Information Geometry Reconciles Discrete and Continuous Variation in Single-Cell and Spatial Transcriptomic Analysis

Single-cell and spatial transcriptomics provide high-resolution cellular characterization, yet standard analytical approaches remain theoretically misaligned with the probabilistic nature of the data. After UMI normalization, current pipelines rely on Euclidean or log-transformed Euclidean distance for similarity measurement. Both are fundamentally ill-suited to model the multinomial count data. Euclidean distance in normalized space overemphasizes high-variance genes, while log-transformation inverts this bias but at the cost of distorting subtle, continuous expression modulations.

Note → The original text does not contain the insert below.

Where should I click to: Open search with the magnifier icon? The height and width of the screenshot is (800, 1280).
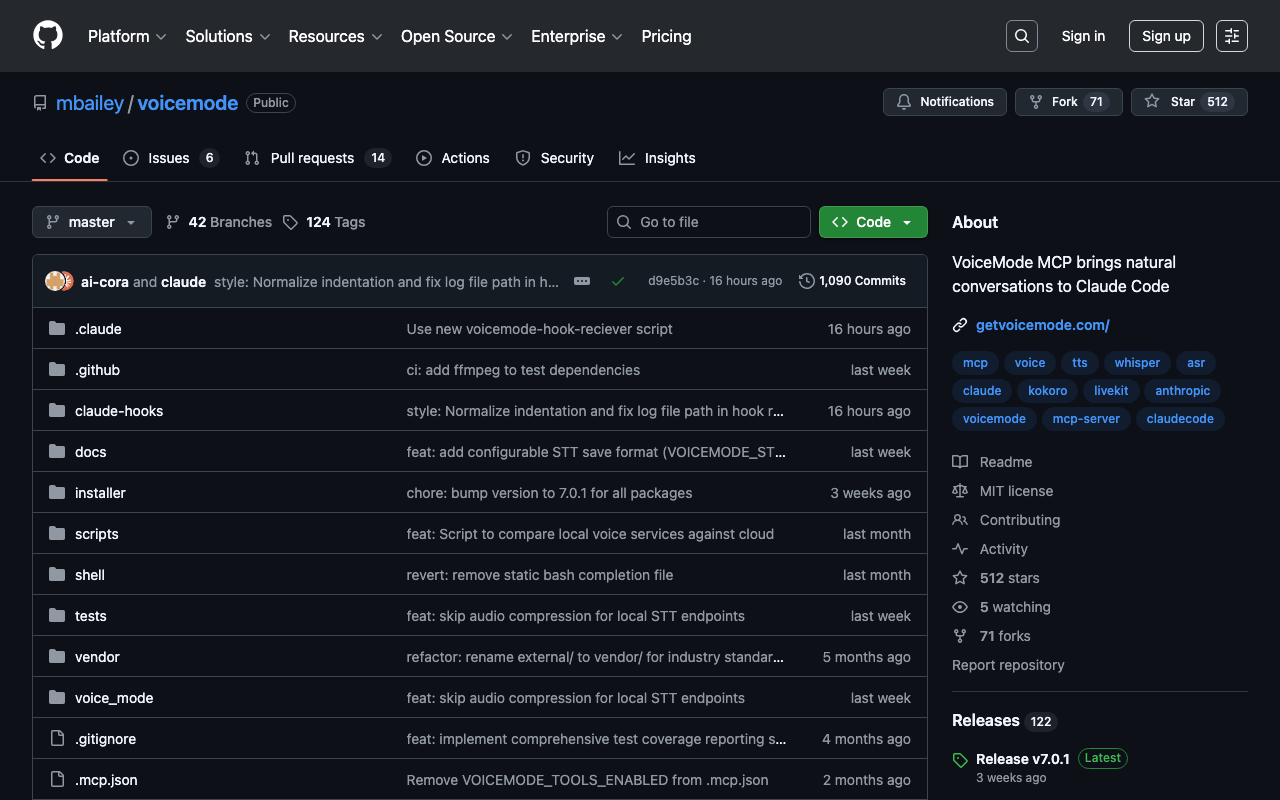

Neither approach naturally captures the dual nature of gene expression: both discrete presence/absence transitions and continuous quantitative variation. To overcome these limitations, we introduce GAIA (Geometric Analysis from an Information Aspect), an information-geometric framework for cell representation learning and inter-cell similarity measurement. By anchoring analysis in the true probabilistic model, treating cells as multinomial distributions over genes and projecting cells to a statistical manifold, GAIA organically reconciles both the presence/absence effect and the more continuous expression modulations. Mathematically, GAIA exploits the equivalence between Fisher-Rao distance in multinomial space and geodesic distance on the unit hypersphere, a property that enables both theoretical guarantees and computational efficiency. Experiments in synthetic and real scRNA-seq and spatial transcriptomic datasets demonstrate that GAIA preserves robust and consistent cell-to-cell relationships, delineates biologically nuanced sub-types, mitigates batch effects arising from sequencing depth variation, and eliminates the dependence on knowledge-restricted gene selection for learning meaningful cell representations. Overall, GAIA offers a knowledge-lean, variance-stabilizing framework for analyzing single-cell and spatial transcriptomic data, enhancing discrimination between nuanced cell sub-type and -states.